Frequently Asked Questions Learn more about Quick Ratio →
What does a Quick Ratio of 0.01 mean?
VIPR (VIPV) has a Quick Ratio of 0.01 as of Sep. 2010. Quick ratio is the ratio of current assets less inventory to current liabilities. View historical data on VIPR and its competitors.
Is VIPR's Quick Ratio too high?
VIPR's current Quick Ratio is 0.01. The Media - Diversified industry median Quick Ratio is 1.45. VIPR's value of 0.01 is 99.3% below this industry median.
How does VIPR's Quick Ratio compare to LOGX and KNIT?
VIPR's Quick Ratio of 0.01 can be compared against companies in the Media - Diversified industry. The industry median Quick Ratio is 1.45. VIPR's value of 0.01 is 99.3% below this benchmark. See the competitive comparison table and distribution chart on this page for a detailed peer-by-peer breakdown.

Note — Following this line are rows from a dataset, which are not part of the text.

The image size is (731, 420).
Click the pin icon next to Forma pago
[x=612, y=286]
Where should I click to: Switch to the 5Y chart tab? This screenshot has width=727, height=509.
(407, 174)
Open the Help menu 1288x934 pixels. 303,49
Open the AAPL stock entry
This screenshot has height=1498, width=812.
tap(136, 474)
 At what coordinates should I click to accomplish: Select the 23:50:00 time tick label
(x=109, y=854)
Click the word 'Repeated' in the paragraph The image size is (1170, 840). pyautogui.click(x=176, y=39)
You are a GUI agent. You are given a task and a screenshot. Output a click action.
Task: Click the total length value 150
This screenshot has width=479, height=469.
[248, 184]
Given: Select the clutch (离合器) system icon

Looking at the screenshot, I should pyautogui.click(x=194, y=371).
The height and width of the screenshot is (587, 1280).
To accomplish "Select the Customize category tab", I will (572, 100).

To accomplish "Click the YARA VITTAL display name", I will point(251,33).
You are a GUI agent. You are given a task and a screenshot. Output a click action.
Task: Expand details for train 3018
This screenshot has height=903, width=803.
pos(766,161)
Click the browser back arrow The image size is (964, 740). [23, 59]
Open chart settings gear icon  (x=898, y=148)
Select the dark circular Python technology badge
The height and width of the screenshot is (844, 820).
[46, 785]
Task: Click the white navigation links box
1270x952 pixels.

What is a good Quick Ratio for a Media - Diversified company?
The median Quick Ratio among Media - Diversified companies is 1.45, based on 1,039 companies in the industry. Companies in the top quartile (top 25%) have a Quick Ratio significantly above this median, while those in the bottom quartile fall well below. However, Quick Ratio should not be evaluated in isolation — investors should consider it alongside profitability, growth, and financial strength metrics. VIPR's current Quick Ratio of 0.01 is 99.3% below the industry median. Use the industry distribution chart on this page to see where any company falls relative to its peers.
What does a high Quick Ratio mean?
A high Quick Ratio can signal that a stock is expensive relative to its fundamentals. Quick ratio is the ratio of current assets less inventory to current liabilities. View historical data on VIPR and its competitors. For the Media - Diversified industry, the median Quick Ratio is 1.45 — values significantly above this may indicate overvaluation, while values below may suggest a bargain or underlying issues. VIPR's current Quick Ratio is 0.01. However, context matters — high-growth companies often justify higher valuations. Always evaluate alongside other metrics like GF Score™ and GF Value™.
Is VIPR stock overvalued right now?
VIPR (VIPV) has a current Quick Ratio of 0.01. The current Quick Ratio is 0.01 and 99.3% below the Media - Diversified industry median of 1.45. Investors should evaluate multiple metrics — including profitability, growth, and financial strength — before making a decision.
How is Quick Ratio calculated?
Quick Ratio is calculated from a company's financial statements. For VIPR (VIPV), the current Quick Ratio is 0.01 as of Sep. 2010. GuruFocus calculates this using data sourced from SEC filings and annual reports. See the calculation section and 30-year financial data on this page for the full breakdown.

VIPR Business Description

Address 5376 Walter Place, Burnaby, BC, CAN, V5G 4K2
VIPR Corp is engaged in the acquisition, development and marketing of businesses and their products for personal consumption, apparel and home use. Its objective is to locate, acquire and develop opportunities within the personal consumption, apparel and home markets.